Quarter Juice

I shoved the lacy bra I kept under my mattress deep into my backpack, sandwiched between my Sequential II textbook and my ancient shared copy of The Iliad, and decided it was time to white out “Brisma + Kelly 4ever” on my Jansport. I needed to leave soon to meet up with Brian at the bodega on his block like I always did, but I sat at the counter, hunched over my bag, scratching out our names with criss-crossing white stitch marks and drew a circle around it so that it looked more like a baseball. I pursed my lips to blow on it, morning news blaring from the TV, before stretching the fabric toward the kitchen light to appraise my handiwork. You could hardly see us there anymore.

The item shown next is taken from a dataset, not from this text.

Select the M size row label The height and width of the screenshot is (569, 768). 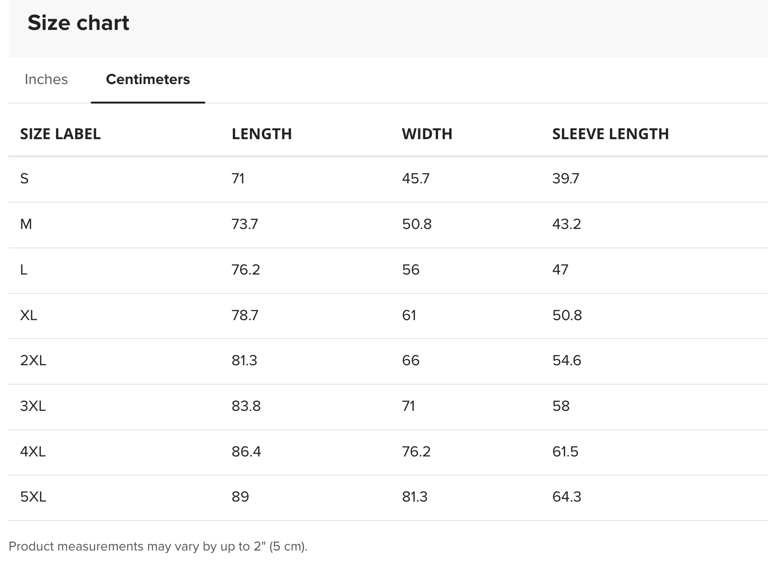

I downed the rest of my orange juice and told myself I was doing just fine without Kelly these past few weeks: Brian and I were back together, no thanks to her trifling ways, and while the Mets had lost the World Series to the Yankees, Mayor Giuliani announced on The Today Show that public school students wouldn’t be penalized for skipping school to attend the celebratory parade in downtown Manhattan.

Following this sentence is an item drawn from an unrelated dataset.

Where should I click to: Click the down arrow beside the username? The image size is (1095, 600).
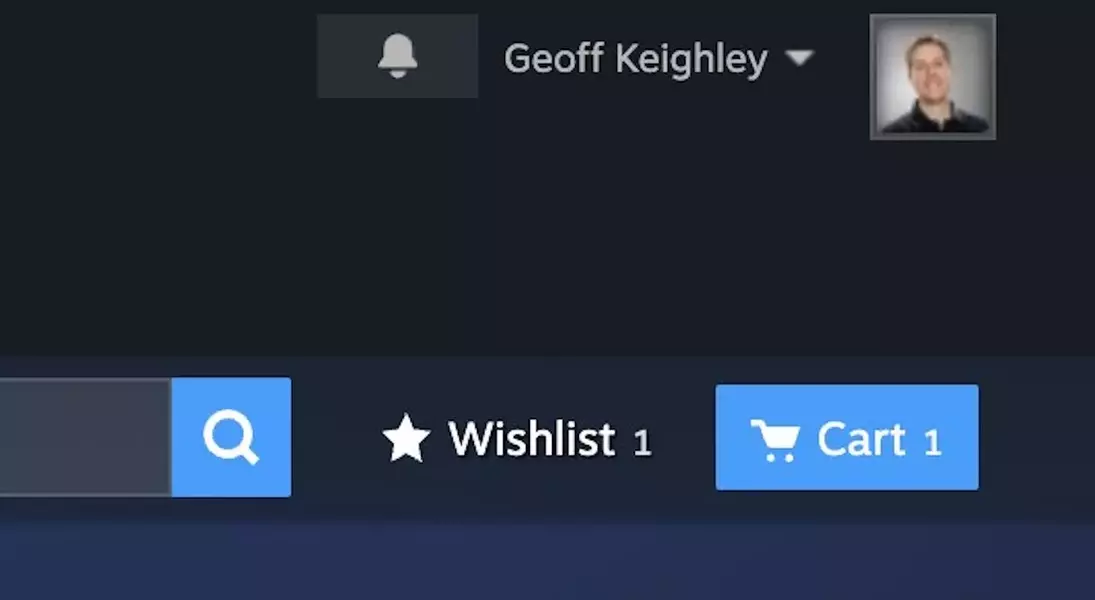tap(800, 57)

When she heard this, Mami let her spoon of sugar clang against the sides of her pink Mary Kay mug, coffee sloshing over the sides where “Super Seller!” was written in a sassy purple font. She clicked off the news with the TV remote.

“Don’t even think about it,” she held a pinky up at me with one hand while dabbing a paper towel against her mint-colored scrubs with the other. “I need you here early to help me distribute my Mary Kay catalogues before work. I’m on the night shift all week and I can’t have any of your callejando right now.”

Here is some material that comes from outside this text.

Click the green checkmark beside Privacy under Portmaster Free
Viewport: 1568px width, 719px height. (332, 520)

I slipped one of her trial lipsticks—“Rouge Rider”—inside my backpack before hiking it up onto my right shoulder. I frowned at her.
“It’s like you don’t even know who I am,” I said, unlocking the front door. “I would never go to a parade for the Yankees.”

As I walked to the bodega near the fourth-floor apartment across from Broadway Park that Brian’s mom had moved them into after she re-married, I found myself wondering if my father was celebrating the Yankees win in Miami, or Buenos Aires, or wherever in the world he was currently “chasing skirts,” as he’d say. I couldn’t help but feel like the Yankees’—his Yankees—win over my Mets was a personal betrayal. It was true that I’d never go to a Yankees parade, but Brian and I would take any excuse to cut school and fool around. That morning, Brian was already lifting the black plastic bag of snacks he’d got for us off the counter when I walked through the open bodega door, setting off the electronic alarm that signaled a new customer, bing bong.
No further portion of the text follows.